Plus they are simply adorable!


----------



## Willow's Mom (Jan 27, 2009)

I have a 7 month old Tibetan Terrier. She is an absolute love! She is my first TT but is the only breed I will ever have from now on. I also have 2 labs and have always had big dogs. We wanted something a little more portable, one that didn't shed much and a little less "mess" to clean up. I don't find Willow aloof at all. She is very smart and learns quickly but it's definitely a "when I want to" thing. She also is more mouthy than I would like but we are working on that. She is fun with capital letters! Loves to sit on our laps, sleep on the bed (or hers if she feels like it) and she's pretty mellow when she's not chasing the two old "aunties" around the house. The grooming is a bit intense right now as she is in the processing of blowing out her puppy coat but we will have her puppy cut for the summer. She does not deal well with the heat.
I highly recommend TT's but don't tell too many people. Don't want the secret to get out!


----------



## Foyerhawk (May 7, 2009)

There isn't enough money in this world to pay me to own a Wheaten! lol

I have boarded a few and worked with a few. While every one was rock solid stable and non aggressive, they were completely hyper, stubborn, and jumpy... just one of the more trying breeds I have worked with to be sure. I noticed things like spinning in frantic circles from excitement and similar- which I find extremely irritating.

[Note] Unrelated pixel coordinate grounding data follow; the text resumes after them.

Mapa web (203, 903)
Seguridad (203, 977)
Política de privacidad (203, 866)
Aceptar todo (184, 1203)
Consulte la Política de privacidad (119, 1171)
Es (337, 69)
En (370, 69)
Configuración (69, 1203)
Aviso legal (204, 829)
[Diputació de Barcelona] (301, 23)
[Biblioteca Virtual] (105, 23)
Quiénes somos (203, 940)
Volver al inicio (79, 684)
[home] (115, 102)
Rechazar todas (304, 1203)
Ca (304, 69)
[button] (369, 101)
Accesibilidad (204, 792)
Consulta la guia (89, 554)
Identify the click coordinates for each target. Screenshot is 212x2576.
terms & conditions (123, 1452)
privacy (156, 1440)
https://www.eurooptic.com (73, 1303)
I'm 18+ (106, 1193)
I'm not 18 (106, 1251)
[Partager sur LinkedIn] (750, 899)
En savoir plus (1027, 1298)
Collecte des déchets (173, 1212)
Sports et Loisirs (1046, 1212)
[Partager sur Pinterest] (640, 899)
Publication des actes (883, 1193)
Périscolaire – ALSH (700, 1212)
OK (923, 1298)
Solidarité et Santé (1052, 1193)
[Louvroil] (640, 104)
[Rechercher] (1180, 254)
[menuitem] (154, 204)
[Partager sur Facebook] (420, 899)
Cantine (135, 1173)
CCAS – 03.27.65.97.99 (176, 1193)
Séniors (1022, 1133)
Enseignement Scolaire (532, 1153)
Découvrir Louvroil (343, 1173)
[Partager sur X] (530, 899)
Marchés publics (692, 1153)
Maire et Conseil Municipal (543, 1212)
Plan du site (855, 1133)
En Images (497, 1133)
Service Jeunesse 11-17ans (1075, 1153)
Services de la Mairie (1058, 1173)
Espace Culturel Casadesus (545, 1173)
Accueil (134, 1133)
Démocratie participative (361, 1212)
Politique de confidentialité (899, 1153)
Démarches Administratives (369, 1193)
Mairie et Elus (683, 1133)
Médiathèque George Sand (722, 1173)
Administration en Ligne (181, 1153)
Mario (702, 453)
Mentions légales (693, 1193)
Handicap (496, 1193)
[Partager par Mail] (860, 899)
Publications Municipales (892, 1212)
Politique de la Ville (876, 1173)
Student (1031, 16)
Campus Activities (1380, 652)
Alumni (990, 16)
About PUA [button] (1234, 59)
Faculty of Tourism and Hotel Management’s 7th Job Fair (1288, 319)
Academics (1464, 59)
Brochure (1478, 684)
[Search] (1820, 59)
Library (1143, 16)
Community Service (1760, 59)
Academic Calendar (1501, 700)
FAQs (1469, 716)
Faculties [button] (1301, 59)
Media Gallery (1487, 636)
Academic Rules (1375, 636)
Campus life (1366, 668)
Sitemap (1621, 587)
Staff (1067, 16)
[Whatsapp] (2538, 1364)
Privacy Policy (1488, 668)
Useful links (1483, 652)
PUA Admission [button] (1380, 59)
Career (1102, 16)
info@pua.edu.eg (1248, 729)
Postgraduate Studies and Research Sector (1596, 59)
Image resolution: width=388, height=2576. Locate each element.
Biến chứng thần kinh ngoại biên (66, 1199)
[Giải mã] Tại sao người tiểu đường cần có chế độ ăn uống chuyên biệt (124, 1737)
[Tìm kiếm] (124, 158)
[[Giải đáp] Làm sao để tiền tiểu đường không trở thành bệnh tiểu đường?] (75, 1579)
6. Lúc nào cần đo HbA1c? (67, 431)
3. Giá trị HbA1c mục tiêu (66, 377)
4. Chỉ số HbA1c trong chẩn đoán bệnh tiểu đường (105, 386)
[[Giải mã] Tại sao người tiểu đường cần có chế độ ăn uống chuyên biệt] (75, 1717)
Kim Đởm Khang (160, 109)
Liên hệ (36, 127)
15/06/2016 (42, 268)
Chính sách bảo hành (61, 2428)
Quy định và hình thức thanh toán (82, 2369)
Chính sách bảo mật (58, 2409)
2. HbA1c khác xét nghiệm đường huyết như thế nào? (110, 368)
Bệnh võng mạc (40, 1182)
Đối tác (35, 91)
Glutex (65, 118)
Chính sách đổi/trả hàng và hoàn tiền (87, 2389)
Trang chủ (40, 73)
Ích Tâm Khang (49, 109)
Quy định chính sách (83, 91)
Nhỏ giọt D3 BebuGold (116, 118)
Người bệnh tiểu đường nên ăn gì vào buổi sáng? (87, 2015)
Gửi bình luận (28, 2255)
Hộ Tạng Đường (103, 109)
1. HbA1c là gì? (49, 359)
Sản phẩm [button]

The only dogs I ever dealt with that were more crazy were English Springer Spaniels.

So... sweet but wild!


----------



## 123fraggle (Feb 20, 2009)

Fraggle on the left is a TT and is very loving and loyal. He loves to dance with me and loves to give hugs and kisses. He has a title in Agility and Rally Obedience and though there have been more challenges training him than our Border Collie, I woudn't trade him for the world. He does have one quirk which is not necessarily common to TTs and that is he cannot catch. My next dog will be a TT. I have no experience with Wheatons so I cannot give an oppinion there.


----------



## Willow's Mom (Jan 27, 2009)

Oh yeah - the counter surfing is a problem right now. Not only does she surf, but she's a champion jumper and will use anything, including the Labs, to get a boost up! The TT breeder said she has to keep the snow shoveled away from the 6' fence because they only need a foot or so to be able to clear the fence.


----------